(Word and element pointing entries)

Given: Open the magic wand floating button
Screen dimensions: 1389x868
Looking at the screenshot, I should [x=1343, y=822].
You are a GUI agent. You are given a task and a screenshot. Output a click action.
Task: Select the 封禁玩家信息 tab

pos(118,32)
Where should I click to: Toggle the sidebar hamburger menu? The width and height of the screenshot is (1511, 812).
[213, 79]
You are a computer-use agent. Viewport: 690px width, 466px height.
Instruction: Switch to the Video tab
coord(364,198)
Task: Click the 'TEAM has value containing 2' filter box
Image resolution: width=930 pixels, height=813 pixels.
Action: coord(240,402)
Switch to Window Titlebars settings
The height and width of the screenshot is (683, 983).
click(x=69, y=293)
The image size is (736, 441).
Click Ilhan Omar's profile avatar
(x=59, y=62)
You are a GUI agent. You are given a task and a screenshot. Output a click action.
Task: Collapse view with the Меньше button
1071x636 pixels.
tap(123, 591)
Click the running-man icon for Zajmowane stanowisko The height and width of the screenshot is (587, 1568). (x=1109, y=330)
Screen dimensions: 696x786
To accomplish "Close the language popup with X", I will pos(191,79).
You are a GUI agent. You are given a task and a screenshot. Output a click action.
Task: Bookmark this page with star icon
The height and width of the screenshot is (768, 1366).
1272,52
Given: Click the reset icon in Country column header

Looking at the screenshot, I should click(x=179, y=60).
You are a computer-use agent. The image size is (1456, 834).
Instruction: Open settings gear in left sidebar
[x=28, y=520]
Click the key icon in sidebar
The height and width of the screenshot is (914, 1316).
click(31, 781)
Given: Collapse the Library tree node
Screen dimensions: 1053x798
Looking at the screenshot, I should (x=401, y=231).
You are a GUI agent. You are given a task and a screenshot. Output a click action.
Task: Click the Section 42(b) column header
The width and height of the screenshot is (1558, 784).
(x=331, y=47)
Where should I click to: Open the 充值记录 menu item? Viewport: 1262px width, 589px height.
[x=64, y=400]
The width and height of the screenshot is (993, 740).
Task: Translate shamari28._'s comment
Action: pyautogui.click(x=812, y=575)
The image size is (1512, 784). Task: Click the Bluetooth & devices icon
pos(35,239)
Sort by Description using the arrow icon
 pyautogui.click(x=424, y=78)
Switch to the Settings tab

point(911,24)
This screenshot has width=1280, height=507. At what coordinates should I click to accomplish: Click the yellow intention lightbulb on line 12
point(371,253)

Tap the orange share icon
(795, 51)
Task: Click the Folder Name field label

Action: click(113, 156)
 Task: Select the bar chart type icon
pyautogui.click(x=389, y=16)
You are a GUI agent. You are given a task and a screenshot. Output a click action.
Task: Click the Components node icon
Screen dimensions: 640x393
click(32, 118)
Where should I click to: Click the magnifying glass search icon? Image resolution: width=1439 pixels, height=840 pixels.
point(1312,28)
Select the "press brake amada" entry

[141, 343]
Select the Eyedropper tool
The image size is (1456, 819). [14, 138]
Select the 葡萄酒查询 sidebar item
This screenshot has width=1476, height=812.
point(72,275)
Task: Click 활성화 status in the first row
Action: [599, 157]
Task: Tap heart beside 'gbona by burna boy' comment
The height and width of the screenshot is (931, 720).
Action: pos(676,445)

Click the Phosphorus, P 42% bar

TASK OBJECTIVE:
Rewrite all of the items above, changing every "GUI agent" to "interface agent" and leaving everything else as it is.

COMPLETE OUTPUT:
Given: Open the magic wand floating button
Screen dimensions: 1389x868
Looking at the screenshot, I should [x=1343, y=822].
You are a interface agent. You are given a task and a screenshot. Output a click action.
Task: Select the 封禁玩家信息 tab

pos(118,32)
Where should I click to: Toggle the sidebar hamburger menu? The width and height of the screenshot is (1511, 812).
[213, 79]
You are a computer-use agent. Viewport: 690px width, 466px height.
Instruction: Switch to the Video tab
coord(364,198)
Task: Click the 'TEAM has value containing 2' filter box
Image resolution: width=930 pixels, height=813 pixels.
Action: coord(240,402)
Switch to Window Titlebars settings
The height and width of the screenshot is (683, 983).
click(x=69, y=293)
The image size is (736, 441).
Click Ilhan Omar's profile avatar
(x=59, y=62)
You are a interface agent. You are given a task and a screenshot. Output a click action.
Task: Collapse view with the Меньше button
1071x636 pixels.
tap(123, 591)
Click the running-man icon for Zajmowane stanowisko The height and width of the screenshot is (587, 1568). (x=1109, y=330)
Screen dimensions: 696x786
To accomplish "Close the language popup with X", I will pos(191,79).
You are a interface agent. You are given a task and a screenshot. Output a click action.
Task: Bookmark this page with star icon
The height and width of the screenshot is (768, 1366).
1272,52
Given: Click the reset icon in Country column header

Looking at the screenshot, I should click(x=179, y=60).
You are a computer-use agent. The image size is (1456, 834).
Instruction: Open settings gear in left sidebar
[x=28, y=520]
Click the key icon in sidebar
The height and width of the screenshot is (914, 1316).
click(31, 781)
Given: Collapse the Library tree node
Screen dimensions: 1053x798
Looking at the screenshot, I should (x=401, y=231).
You are a interface agent. You are given a task and a screenshot. Output a click action.
Task: Click the Section 42(b) column header
The width and height of the screenshot is (1558, 784).
(x=331, y=47)
Where should I click to: Open the 充值记录 menu item? Viewport: 1262px width, 589px height.
[x=64, y=400]
The width and height of the screenshot is (993, 740).
Task: Translate shamari28._'s comment
Action: pyautogui.click(x=812, y=575)
The image size is (1512, 784). Task: Click the Bluetooth & devices icon
pos(35,239)
Sort by Description using the arrow icon
 pyautogui.click(x=424, y=78)
Switch to the Settings tab

point(911,24)
This screenshot has width=1280, height=507. At what coordinates should I click to accomplish: Click the yellow intention lightbulb on line 12
point(371,253)

Tap the orange share icon
(795, 51)
Task: Click the Folder Name field label

Action: click(113, 156)
 Task: Select the bar chart type icon
pyautogui.click(x=389, y=16)
You are a interface agent. You are given a task and a screenshot. Output a click action.
Task: Click the Components node icon
Screen dimensions: 640x393
click(32, 118)
Where should I click to: Click the magnifying glass search icon? Image resolution: width=1439 pixels, height=840 pixels.
point(1312,28)
Select the "press brake amada" entry

[141, 343]
Select the Eyedropper tool
The image size is (1456, 819). [14, 138]
Select the 葡萄酒查询 sidebar item
This screenshot has width=1476, height=812.
point(72,275)
Task: Click 활성화 status in the first row
Action: [599, 157]
Task: Tap heart beside 'gbona by burna boy' comment
The height and width of the screenshot is (931, 720).
Action: pos(676,445)

Click the Phosphorus, P 42% bar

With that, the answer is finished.